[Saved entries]
--------

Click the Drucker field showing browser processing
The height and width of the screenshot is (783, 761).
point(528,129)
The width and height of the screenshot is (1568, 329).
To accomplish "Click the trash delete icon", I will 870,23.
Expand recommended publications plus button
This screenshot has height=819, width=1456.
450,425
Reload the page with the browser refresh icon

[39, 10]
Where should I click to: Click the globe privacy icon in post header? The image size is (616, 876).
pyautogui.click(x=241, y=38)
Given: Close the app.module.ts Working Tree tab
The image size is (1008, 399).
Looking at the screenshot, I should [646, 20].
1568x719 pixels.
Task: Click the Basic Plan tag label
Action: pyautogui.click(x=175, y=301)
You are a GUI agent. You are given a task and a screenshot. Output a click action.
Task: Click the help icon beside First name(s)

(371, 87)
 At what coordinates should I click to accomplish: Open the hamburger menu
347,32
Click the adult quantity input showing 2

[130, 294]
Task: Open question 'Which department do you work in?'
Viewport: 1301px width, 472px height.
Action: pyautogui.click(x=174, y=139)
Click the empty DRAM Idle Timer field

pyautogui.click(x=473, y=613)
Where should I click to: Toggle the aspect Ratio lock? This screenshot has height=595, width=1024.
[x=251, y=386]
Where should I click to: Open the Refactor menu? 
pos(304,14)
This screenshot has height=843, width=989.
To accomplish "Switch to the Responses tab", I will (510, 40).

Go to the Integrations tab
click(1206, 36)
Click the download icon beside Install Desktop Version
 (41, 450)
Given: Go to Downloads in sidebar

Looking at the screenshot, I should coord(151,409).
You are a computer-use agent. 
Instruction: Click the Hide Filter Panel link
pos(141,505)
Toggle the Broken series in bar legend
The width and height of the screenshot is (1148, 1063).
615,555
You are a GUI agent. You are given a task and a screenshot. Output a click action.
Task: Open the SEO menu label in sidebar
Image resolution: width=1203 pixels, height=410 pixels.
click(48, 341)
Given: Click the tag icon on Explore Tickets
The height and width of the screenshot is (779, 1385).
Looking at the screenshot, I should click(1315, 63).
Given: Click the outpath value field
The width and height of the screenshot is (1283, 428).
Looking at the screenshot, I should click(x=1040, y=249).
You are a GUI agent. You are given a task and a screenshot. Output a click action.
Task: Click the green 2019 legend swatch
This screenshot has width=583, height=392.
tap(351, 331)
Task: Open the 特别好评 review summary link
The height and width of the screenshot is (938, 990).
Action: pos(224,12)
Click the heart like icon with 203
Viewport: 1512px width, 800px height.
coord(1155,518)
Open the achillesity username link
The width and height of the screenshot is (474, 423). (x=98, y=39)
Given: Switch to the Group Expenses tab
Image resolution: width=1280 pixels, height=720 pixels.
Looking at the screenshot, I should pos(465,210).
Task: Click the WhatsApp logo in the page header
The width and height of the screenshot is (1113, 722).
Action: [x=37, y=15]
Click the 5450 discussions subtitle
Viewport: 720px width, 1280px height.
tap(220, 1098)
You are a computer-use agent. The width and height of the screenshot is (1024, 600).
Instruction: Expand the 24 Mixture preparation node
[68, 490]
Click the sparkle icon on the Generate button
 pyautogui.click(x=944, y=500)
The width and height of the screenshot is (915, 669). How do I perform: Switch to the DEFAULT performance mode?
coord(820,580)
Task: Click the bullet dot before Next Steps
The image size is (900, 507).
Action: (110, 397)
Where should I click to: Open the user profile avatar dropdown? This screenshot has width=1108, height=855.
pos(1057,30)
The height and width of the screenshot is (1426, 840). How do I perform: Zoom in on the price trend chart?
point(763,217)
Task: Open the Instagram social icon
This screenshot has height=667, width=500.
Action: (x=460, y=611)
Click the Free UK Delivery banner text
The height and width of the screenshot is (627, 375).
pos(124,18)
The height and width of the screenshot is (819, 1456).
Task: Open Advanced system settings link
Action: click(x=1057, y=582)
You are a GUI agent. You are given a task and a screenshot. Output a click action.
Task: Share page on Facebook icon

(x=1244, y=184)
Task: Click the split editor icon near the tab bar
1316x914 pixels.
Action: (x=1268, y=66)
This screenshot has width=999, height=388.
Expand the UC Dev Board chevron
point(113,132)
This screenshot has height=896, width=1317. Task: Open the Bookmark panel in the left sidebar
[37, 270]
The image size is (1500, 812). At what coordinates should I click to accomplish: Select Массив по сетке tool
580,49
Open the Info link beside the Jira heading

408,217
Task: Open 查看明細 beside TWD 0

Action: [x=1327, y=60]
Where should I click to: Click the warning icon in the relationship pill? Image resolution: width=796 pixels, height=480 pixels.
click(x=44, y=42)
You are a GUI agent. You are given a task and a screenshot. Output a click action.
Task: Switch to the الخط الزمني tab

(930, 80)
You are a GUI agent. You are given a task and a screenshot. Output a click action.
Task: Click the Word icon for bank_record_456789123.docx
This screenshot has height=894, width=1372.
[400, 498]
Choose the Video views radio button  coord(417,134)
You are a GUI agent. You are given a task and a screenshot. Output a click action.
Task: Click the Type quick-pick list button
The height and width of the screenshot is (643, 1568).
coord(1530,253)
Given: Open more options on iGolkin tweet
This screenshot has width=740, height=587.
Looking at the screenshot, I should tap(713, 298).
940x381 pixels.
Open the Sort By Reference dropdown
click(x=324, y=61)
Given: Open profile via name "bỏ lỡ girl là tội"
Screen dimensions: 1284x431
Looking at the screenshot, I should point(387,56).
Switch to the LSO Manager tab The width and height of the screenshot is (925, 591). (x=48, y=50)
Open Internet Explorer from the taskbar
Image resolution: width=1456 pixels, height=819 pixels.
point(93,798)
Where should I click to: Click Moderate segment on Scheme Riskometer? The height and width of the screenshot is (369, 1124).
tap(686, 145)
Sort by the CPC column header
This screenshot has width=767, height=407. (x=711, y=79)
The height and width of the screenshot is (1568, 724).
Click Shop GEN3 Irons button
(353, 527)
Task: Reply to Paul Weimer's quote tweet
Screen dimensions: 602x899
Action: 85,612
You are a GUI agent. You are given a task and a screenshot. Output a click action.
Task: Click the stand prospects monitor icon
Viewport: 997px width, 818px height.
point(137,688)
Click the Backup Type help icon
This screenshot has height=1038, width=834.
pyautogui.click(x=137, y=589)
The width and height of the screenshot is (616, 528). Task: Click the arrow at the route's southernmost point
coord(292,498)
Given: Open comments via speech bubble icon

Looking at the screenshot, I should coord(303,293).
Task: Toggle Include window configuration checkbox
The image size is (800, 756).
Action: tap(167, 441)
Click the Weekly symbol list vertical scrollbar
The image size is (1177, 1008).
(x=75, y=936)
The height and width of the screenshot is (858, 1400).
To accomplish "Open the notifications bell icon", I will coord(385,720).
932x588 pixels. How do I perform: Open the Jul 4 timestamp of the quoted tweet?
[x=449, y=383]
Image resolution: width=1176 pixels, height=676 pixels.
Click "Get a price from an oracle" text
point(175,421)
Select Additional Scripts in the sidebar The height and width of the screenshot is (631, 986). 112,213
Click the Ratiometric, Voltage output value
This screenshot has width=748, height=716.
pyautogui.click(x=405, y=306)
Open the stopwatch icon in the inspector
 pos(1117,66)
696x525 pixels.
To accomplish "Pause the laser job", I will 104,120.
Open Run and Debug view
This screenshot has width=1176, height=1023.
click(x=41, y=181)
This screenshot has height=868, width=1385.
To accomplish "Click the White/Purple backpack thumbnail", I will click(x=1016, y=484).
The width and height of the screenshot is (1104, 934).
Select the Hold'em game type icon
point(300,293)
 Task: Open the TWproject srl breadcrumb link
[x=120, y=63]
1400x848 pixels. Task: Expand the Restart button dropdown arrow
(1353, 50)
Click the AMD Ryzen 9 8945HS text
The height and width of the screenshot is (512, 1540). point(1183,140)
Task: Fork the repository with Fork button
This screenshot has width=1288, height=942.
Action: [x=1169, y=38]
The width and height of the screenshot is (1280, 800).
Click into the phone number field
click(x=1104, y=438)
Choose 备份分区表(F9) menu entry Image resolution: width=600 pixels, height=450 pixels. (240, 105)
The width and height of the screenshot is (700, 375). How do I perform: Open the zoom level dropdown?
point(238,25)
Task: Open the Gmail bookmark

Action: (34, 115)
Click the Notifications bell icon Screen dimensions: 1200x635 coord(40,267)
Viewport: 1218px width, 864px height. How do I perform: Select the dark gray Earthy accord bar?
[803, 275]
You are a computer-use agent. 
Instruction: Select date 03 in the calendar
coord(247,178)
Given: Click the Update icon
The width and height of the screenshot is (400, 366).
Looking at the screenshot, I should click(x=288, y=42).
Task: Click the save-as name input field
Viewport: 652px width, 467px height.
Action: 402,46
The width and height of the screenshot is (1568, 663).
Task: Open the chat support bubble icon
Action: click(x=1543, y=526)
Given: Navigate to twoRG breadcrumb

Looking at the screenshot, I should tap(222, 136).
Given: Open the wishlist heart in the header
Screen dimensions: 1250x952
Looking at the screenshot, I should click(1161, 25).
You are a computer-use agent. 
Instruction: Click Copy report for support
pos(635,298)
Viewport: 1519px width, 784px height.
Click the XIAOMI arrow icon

--------

◆ Task details
Can you copy the saved entries word for word, from their first line through the line that contains "pyautogui.click(x=473, y=613)", including both ends?

◆ Response to the exercise
Click the Drucker field showing browser processing
The height and width of the screenshot is (783, 761).
point(528,129)
The width and height of the screenshot is (1568, 329).
To accomplish "Click the trash delete icon", I will 870,23.
Expand recommended publications plus button
This screenshot has height=819, width=1456.
450,425
Reload the page with the browser refresh icon

[39, 10]
Where should I click to: Click the globe privacy icon in post header? The image size is (616, 876).
pyautogui.click(x=241, y=38)
Given: Close the app.module.ts Working Tree tab
The image size is (1008, 399).
Looking at the screenshot, I should [646, 20].
1568x719 pixels.
Task: Click the Basic Plan tag label
Action: pyautogui.click(x=175, y=301)
You are a GUI agent. You are given a task and a screenshot. Output a click action.
Task: Click the help icon beside First name(s)

(371, 87)
 At what coordinates should I click to accomplish: Open the hamburger menu
347,32
Click the adult quantity input showing 2

[130, 294]
Task: Open question 'Which department do you work in?'
Viewport: 1301px width, 472px height.
Action: pyautogui.click(x=174, y=139)
Click the empty DRAM Idle Timer field

pyautogui.click(x=473, y=613)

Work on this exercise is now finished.